Tuesday, January 17, 2012

The Frustrations of the Unemployed

Happy New Year everyone.  Sorry I've been on a bit of a hiatus.  If you're unemployed, you understand the ups and downs of emotions.  Frankly, I just haven't had it in me to post.

Now, however, the new year is already bringing new hope and possibilities and I'm very excited about what the future holds.

Today, however, I wanted to take a peek at an article I saw on LinkedIn.  Initially, it caught my eye because the author said he wanted to be "raw" and "honest."  I couldn't help but agree with him that most articles about "how to get a job" have become rather cliche.  Unfortunately, Mr. Balmer's attempt did not improve much on what's already out there.  In fact, he was a bit brash in his tone.

View the full article here

More interesting than Mr. Balmer's advice, however, were the comments in the comment section, particularly the first comment by 'timgray."  Tim does an amazing job of pointing out the absolute craziness with the interview/job search process.  Employers are dictating all of the advice on how perfect a candidate should be while falling far short of perfection themselves.  I can't tell you the number of times I've scratched my head in confusion by the 'laws' that govern the job search and the reality of people and society.

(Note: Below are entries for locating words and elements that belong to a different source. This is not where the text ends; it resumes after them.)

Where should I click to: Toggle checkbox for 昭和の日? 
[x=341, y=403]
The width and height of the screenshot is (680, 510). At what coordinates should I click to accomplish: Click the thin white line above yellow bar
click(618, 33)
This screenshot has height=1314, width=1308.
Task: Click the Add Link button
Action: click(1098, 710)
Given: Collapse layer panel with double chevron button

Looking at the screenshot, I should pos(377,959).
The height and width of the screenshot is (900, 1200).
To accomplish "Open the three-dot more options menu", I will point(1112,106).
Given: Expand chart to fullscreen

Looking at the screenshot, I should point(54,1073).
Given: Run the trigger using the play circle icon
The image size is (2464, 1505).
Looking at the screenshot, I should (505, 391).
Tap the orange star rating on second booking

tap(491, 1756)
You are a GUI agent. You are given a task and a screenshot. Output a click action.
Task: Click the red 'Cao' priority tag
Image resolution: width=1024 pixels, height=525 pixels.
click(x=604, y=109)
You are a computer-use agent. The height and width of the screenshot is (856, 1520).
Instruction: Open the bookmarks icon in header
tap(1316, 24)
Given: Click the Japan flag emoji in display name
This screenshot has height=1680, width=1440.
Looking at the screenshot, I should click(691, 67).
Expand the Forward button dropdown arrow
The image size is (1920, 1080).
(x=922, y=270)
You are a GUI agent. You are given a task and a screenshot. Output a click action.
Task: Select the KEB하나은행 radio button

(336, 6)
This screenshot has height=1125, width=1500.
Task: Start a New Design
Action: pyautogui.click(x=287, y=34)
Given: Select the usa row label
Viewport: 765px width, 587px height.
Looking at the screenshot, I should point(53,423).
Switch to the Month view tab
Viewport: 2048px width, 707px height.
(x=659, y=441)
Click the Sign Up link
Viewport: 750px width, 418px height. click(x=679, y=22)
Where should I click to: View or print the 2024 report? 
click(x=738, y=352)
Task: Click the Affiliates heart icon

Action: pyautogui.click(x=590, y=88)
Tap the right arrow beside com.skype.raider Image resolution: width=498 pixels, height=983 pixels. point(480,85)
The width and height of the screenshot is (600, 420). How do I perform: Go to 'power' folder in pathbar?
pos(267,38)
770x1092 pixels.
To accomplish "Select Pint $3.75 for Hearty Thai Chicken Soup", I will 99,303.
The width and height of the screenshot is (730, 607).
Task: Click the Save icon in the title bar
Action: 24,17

In addition to Tim's suggestions, I've always been frustrated--as a Language major--at the articles written about attention to spelling and syntax in resumes yet find countless examples of error-filled job requisitions. 

How about the places that specifically state the position is an entry level position, yet requires 2-3 years of experience? 

We also constantly hear that employers want to see we are "go-getters" and "ambitious" but "No phone calls or emails please" to show that ambition to them and stand out among the thousands of resumes.

And what's with the cover letter requirements only to have a phone screener asking me the basics of what was in my cover letter?

Most importantly: my name.  If I wrote you a letter asking for a job and misspelled your name that was clearly written in the job requisition, would you throw out my resume?  Conventional wisdom says yes, because we weren't "paying attention to detail."  But, where is the respect when writing back to me and spelling my name correctly?  My name was clearly in the cover letter, in bold and large font at the top of my resume, in my email and as part of my email address.  I know you're busy folks in HR, but does it take that long to simply verify that you spelled my name correctly?

Mr. Balmer has some valid points, but his words can also be viewed as rather "picky."  It's no wonder that there are A LOT of jobs unfilled while millions who want to work remain without jobs and we continue to hover around an unemployment rate of 8.5%.

I recently heard on a major network that 2012 will be the year that employers hire more to train more.  Employers are going to help close the skills gap.  Removing some of those overly "picky" qualifications will help their process. 

Here's to a better 2012 for you all out there!

1 comment:

  1. Great point. I remember during my job search that I felt even though an employer made mistakes like you've mentioned - that I still NEEDED the interview. It's hard to be picky when it's an employers market and therefore is the problem.